Anodyne 2 est un jeu d’action/aventure, disponible sur PC/MacOS et à peu près toutes les consoles d’ancienne ou de nouvelle génération (Nintendo Switch, XboxOne, Xbox Series X/S, PS4, PS). Si nous vous en proposons le test cette année, c’est parce que la sortie sur console s’est faite attendre deux ans : les gamers PC/Mac ont pu se lancer dans l’aventure dès le 12 août 2019 tandis que les autres ont pris leur mal en patience jusqu’au 18 février 2021. Développé et publié par Analgesic Productions, le titre est comme on pouvait raisonnablement s’en douter la suite… d’Anodyne 1, lâché sur le marché vidéoludique le 4 février 2013. Mais – et les développeurs en parlent eux-mêmes au tout début de cette suite – il n’est pas indispensable d’avoir essayé ou terminé le premier opus pour apprécier son hériter. Melos Han-Tani et Marina Kittaka embarquent le joueur dans une nouvelle histoire, avec un protagoniste différent et des environnements plus futuristes dans l’ensemble. C’est une expérience profondément nostalgique qu’il nous est donné de vivre. Au risque de ne pas être original, on peut qualifier Anodyne 2 de spécimen non identifié, bâtard dans sa structure, unique dans son ambiance ; voyons pourquoi plus en détails.

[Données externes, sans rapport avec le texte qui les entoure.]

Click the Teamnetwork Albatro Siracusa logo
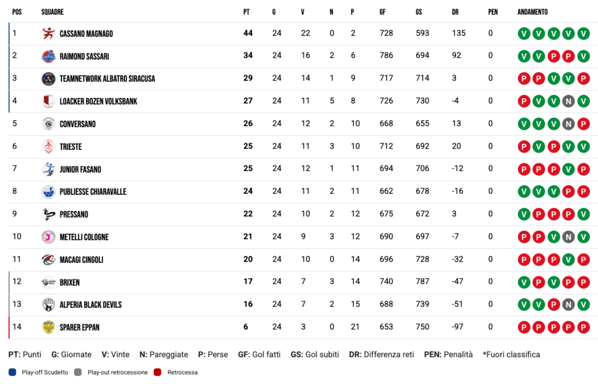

Une histoire peu anodyne (désolé)

Il existe un infini de schémas possibles pour construire le scénario d’un jeu vidéo ; tout aussi inépuisables sont les variantes en termes de temps, de texte réservé à l’histoire. Les fans de Kingdom Hearts ont appris à ronger leur frein devant de longues cinématiques parfois un peu trop bavardes ; les amateurs de l’italien sauteur savent que les boîtes de dialogue captivantes se compteront sur les doigts d’une main amputée. Les développeurs d’Anodyne 2 ont fait le pari d’une trame omniprésente, portée par des interactions nombreuses à coloration pour ainsi dire littéraire. C’est le genre de jeux que je traverse en ayant une petite pensée émue pour les traducteurs – il faut vraiment pénétrer le délire des développeurs pour faire honneur au « script » d’origine, particulièrement complexe en l’occurrence.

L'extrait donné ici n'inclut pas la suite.